-- Opening Marker --

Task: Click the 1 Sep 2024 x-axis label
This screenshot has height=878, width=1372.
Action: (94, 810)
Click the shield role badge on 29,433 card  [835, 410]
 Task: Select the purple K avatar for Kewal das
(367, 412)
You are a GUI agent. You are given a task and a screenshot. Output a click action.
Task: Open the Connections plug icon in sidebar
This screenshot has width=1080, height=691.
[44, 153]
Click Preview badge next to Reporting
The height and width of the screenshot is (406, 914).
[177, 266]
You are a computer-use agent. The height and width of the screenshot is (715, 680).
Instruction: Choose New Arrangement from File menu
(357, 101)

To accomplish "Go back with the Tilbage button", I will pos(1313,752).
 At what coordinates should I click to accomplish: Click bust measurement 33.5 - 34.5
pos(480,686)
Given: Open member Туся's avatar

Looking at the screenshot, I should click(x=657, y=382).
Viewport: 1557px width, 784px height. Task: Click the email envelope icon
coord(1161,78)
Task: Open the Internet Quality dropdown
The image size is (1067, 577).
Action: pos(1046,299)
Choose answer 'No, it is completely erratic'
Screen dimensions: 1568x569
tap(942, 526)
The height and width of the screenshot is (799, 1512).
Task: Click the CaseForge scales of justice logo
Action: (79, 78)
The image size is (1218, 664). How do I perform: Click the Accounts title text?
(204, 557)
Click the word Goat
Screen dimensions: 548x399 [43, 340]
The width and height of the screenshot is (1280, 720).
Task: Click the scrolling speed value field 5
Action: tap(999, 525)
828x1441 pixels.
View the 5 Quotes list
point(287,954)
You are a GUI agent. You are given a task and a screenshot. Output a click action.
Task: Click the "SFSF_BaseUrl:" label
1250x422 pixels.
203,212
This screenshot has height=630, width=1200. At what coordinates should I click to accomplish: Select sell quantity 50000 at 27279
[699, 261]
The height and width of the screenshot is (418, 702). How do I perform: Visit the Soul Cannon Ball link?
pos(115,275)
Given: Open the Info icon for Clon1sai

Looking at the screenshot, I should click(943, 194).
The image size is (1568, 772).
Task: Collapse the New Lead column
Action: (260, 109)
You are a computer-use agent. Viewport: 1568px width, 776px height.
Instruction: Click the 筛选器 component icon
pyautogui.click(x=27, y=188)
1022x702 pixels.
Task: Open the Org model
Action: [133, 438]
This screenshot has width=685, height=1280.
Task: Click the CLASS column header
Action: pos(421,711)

-- Closing Marker --

The listing above holds a line with "Given: Open the Info icon for Clon1sai" and a line with "You are a computer-use agent. Viewport: 1568px". Print the stretch from the first through the second, exactly and alone.

The answer:
Given: Open the Info icon for Clon1sai

Looking at the screenshot, I should click(943, 194).
The image size is (1568, 772).
Task: Collapse the New Lead column
Action: (260, 109)
You are a computer-use agent. Viewport: 1568px width, 776px height.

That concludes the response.